We need to think clearly what this money entails. First, if we want to live off the interest and we expect 5% return on investment, we end up with $ 50 million to spend per year. What are we going to do with all this money? The two options would seem to be to buy land and maintain it for conservation, or to set up a foundation for conservation that would support graduate student and postdoctoral fellows. Let us check these options out with a broad brush.

The first option is based on the belief that habitat loss is the key process driving biodiversity decline so we should use part of the money for land purchase or marine rights to areas. But we note that land purchases are not very useful if the land is not managed and protected so that some group of people need to be in charge. So suppose we spend half immediately on land acquisition, and land costs are $100 per ha, we could purchase about 50,000 km2, an area approximately the size of Denmark, slightly smaller than Scotland, and about the size of West Virginia. Then we can employ about 250 people full time to do research or manage the protected landscape at an overall cost of $100 K per scientist including salary and operating research costs. This is an attractive option and the decision that would need to be made is what areas are most important to purchase for conservation in what part of the world.
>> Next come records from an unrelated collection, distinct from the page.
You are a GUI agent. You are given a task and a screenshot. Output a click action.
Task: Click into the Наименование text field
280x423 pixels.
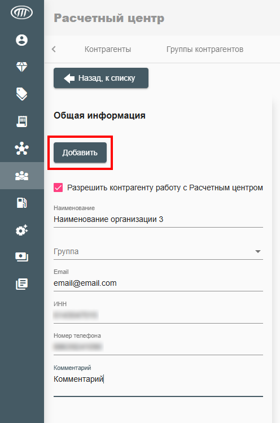pos(158,219)
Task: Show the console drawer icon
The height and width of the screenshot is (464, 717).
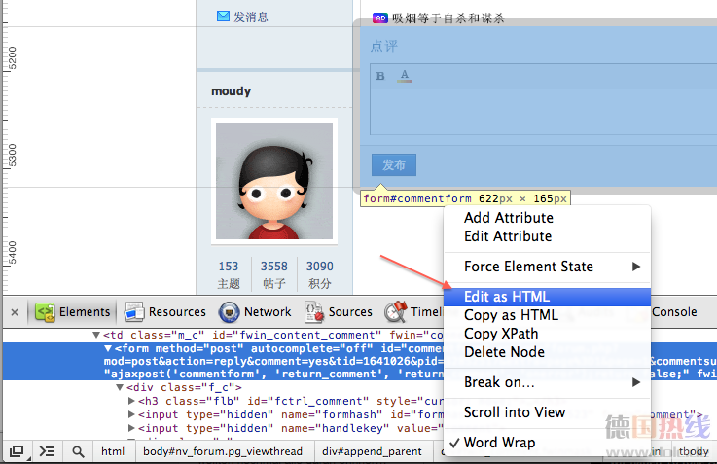Action: (46, 451)
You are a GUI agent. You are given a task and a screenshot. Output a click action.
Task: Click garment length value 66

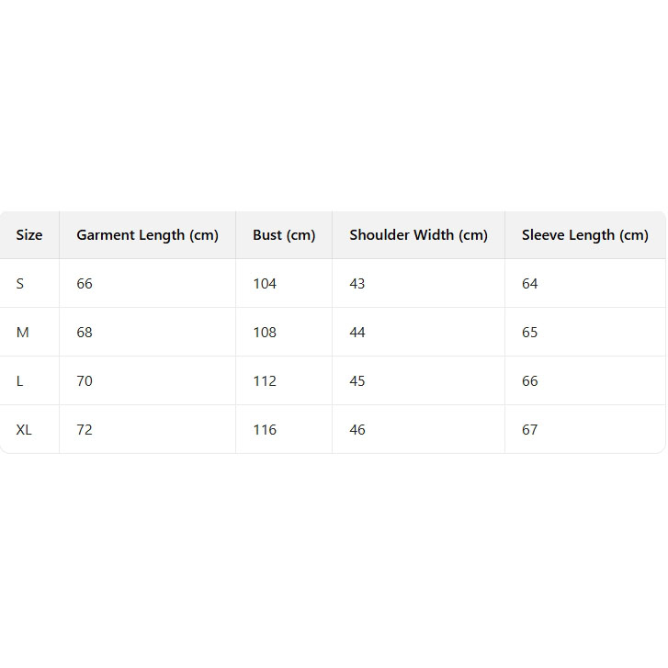coord(85,284)
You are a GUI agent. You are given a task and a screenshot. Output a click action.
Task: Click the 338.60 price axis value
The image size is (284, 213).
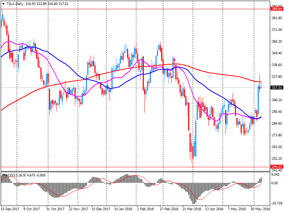pos(276,65)
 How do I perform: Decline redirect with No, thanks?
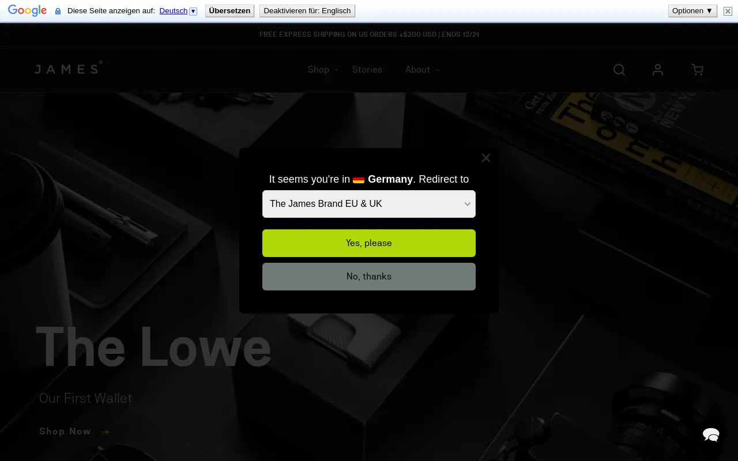point(369,277)
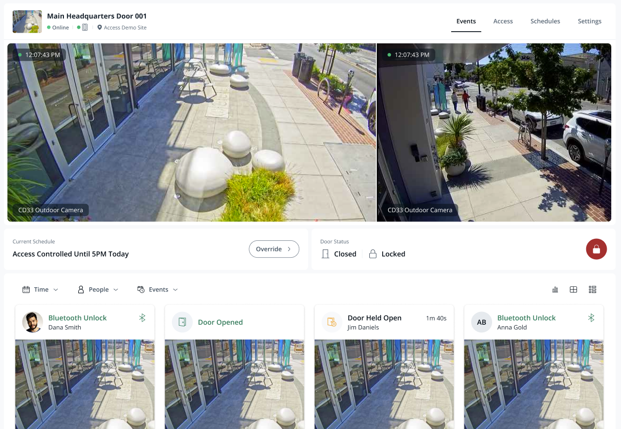
Task: Click Bluetooth icon on Dana Smith card
Action: tap(142, 318)
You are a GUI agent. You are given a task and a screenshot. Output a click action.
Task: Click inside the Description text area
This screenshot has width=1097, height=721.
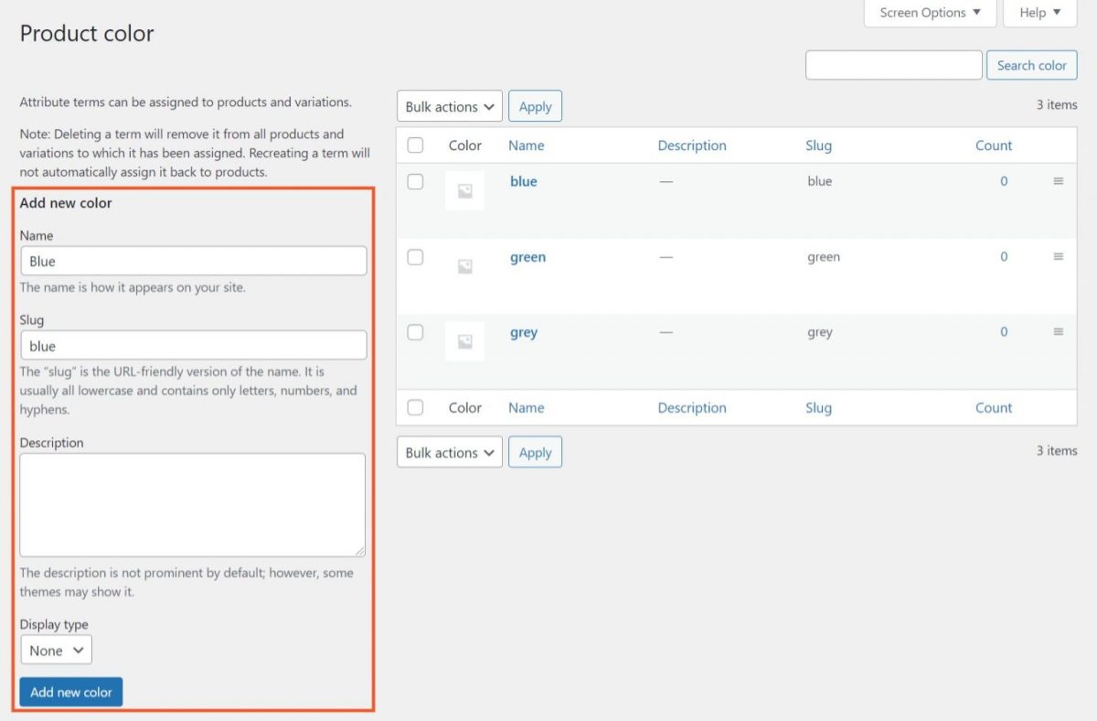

The second option is to establish a permanent foundation for conservation that would be devoted to supporting graduates and postdoctoral fellows worldwide. I am not clear on the costs for a foundation to operate but let us assume $ 2 million a year for staff and operating costs. This would leave $ 48 million for operating costs, supporting 480 students or postdocs at $100,000 each per year or 320 students if you wished to give each an average $150,000 per year for research and salary. If these were spread out over the 196 countries on Earth, clearly there would be about 2 scientists per country. If we spread them out evenly over the 148 million km2 of land area over the whole Earth, we would require each student or scientist to be in charge of about 300,000 km2, an area about the size of Norway, or Poland or the Philippines. Clearly one would not operate in such a fashion, and would concentrate person-power in the areas of greatest need.

There is considerable literature discussing the issue of how philanthropy can augment conservation in the most effective manner, and a few papers are given here that further the discussion.

Where does this theoretical exercise leave us? Clearly there would be many other ways to utilize these hypothetical funds for conservation, but the point that shows clearly is that the funds needed to achieve conservation on a global scale are very large, and even a billion dollars disappears very quickly if we are attempting to achieve solid conservation outcomes. The costs of conservation are large and there is the need to recognize that government funding is critical, so that an additional billion dollars from a philanthropist will only add icing on the cake and not the whole cake.

Not that anyone I know would turn down a billion-dollar donation as too little.

Adams, W., and J. Hutton. 2007. People, parks and poverty: Political ecology and biodiversity conservation. Conservation and Society 5:147-183.

Diallo, R. 2015. Conservation philanthropy and the shadow of state power in Gorongosa National Park, Mozambique. Conservation and Society 13:119-128. doi: 10.4103/0972-4923.164188

Ferraro, P. J., and S. K. Pattanayak. 2006. Money for Nothing? A call for empirical evaluation of biodiversity conservation investments. PLoS Biology 4:e105.
doi: 10.1371/journal.pbio.0040105

Jones, C. 2012. Ecophilanthropy, neoliberal conservation, and the transformation of Chilean Patagonia’s Chacabuco Valley. Oceania 82:250-263.